Acute kidney injury is known to occur with S-1, but its mechanism is unknown and the incidence is <0.1% according to the drug surveillance reports. It was less likely that kidney injury by cisplatin lasted for 1 month. We thought that this patient's acute kidney injury could be ascribed to dehydration and the prescribed drugs, probably due to naproxen (NSAIDs) among others.

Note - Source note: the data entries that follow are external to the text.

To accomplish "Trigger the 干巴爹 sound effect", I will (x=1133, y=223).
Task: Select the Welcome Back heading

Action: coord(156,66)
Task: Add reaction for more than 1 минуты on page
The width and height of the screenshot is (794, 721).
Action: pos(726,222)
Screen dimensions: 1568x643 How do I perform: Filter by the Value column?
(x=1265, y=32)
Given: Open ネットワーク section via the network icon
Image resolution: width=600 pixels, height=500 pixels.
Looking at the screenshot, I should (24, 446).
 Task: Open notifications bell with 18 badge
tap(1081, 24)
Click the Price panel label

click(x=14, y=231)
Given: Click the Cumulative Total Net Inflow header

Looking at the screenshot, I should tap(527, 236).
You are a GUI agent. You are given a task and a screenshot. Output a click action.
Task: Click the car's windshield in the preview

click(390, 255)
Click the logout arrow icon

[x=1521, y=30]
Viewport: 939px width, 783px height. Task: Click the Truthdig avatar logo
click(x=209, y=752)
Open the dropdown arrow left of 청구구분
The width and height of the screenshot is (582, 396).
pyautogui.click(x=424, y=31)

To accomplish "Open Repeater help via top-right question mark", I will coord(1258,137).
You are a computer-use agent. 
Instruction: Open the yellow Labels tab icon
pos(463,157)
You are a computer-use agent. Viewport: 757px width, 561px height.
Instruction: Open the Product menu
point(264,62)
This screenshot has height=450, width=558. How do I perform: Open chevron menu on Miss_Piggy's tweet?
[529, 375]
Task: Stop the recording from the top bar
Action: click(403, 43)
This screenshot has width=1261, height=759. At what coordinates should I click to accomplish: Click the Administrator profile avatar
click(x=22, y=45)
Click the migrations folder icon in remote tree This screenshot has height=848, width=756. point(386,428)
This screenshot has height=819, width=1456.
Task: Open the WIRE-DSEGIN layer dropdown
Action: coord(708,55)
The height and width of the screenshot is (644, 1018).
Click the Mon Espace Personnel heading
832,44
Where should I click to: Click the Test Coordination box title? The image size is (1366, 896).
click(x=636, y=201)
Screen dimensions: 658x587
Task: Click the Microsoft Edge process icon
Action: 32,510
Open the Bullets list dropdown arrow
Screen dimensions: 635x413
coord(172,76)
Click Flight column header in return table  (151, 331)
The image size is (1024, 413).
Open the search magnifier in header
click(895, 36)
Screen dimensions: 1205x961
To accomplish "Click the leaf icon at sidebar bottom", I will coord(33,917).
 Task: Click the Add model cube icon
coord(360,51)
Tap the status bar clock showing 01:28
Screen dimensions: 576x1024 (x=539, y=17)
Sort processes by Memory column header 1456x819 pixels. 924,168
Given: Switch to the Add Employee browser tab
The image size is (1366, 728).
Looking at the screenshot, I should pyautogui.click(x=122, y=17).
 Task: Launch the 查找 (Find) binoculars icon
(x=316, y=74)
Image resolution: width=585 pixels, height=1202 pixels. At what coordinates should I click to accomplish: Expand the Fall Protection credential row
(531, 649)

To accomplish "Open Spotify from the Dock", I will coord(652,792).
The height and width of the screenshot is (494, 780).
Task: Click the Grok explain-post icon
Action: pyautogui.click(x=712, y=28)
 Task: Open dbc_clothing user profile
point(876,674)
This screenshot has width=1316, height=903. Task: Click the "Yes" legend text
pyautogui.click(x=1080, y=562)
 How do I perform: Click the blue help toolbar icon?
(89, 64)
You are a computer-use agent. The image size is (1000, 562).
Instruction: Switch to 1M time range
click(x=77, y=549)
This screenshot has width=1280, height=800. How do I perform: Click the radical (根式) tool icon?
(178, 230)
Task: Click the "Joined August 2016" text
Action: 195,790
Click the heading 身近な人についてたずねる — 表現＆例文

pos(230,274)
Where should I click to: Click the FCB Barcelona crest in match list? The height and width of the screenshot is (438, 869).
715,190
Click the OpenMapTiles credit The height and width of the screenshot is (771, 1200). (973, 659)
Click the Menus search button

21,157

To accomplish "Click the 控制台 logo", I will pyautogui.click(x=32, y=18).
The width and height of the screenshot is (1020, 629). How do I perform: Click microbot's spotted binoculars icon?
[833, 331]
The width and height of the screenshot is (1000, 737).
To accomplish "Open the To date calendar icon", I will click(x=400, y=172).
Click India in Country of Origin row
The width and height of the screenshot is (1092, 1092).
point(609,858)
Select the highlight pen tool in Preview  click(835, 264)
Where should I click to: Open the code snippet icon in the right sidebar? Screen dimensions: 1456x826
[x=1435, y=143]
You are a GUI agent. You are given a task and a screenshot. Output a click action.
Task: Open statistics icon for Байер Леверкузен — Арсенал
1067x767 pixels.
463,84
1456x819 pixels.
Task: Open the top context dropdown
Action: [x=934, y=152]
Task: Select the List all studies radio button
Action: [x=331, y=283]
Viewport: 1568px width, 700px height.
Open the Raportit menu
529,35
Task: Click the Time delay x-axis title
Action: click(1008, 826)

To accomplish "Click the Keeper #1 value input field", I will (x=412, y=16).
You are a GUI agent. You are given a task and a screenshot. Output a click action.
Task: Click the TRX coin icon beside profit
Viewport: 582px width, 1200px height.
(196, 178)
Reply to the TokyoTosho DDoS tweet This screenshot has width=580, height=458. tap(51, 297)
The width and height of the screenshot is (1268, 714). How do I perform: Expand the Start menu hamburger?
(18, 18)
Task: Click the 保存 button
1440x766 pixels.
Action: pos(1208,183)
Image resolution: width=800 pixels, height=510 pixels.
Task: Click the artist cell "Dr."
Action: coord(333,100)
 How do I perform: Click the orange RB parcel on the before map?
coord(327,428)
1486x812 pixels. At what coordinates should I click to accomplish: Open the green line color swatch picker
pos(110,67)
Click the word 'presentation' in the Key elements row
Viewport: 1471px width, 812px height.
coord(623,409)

The patient's blood concentrations measured by liquid chromatography/mass spectrometry of 5-FU and CDHP, 24 h after taking 50 mg of S-1 were 840.0 ng/ml and 1596.0 ng/ml, respectively (Figure 1). Cmax levels of 5-FU and CDHP were reported to be 128.5 ng/ml and 284.6 ng/ ml, respectively, in individuals without renal insufficiency [7]. When higher doses of 5-FU were taken, the number of neutrofils reaching the minimum nadir was decreased [8]. Moreover, the elimination rates of 5-FU and CDHP by a 4-h HD session were 71.0–87.6% and 53.1–63.4%, respectively [9,10]. Our patient's first and second HD were performed for only 3 h because we wanted to avoid dialysis disequilibrium syndrome. We speculate that the elimination rate of 5-FU and CDHP by HD were only ∼50 and 45%, because of this short duration of HD. However, the plasma concentration of 5-FU decreased from 840 to 93.4 ng/ml after his second HD, which is under the Cmax after taking a normal dose of S-1.

The concentration of 5-FU was decreased from the end of the first HD to the start of the second HD while the concentration of CDHP did not decrease. The reason is that CDHP is a competitive inhibitor and that 5-FU was degraded by other pathways than the hepatic dihydropyrimidine dehydrogenase.

Probably the concentration of 5-FU would have decreased gradually only by stopping S-1. But it was thought that we could decrease the risk of the adverse effects (especially shorten the period of bone marrow suppression) and enhance the recovery without sepsis by eliminating 5-FU by HD.

In conclusion, when high plasma concentrations of 5-FU are suspected, the plasma levels of 5-FU and CDHP should be measured and the indication of HD for the removal of 5-FU and CDHP to avoid severe myelosuppression should be strongly considered.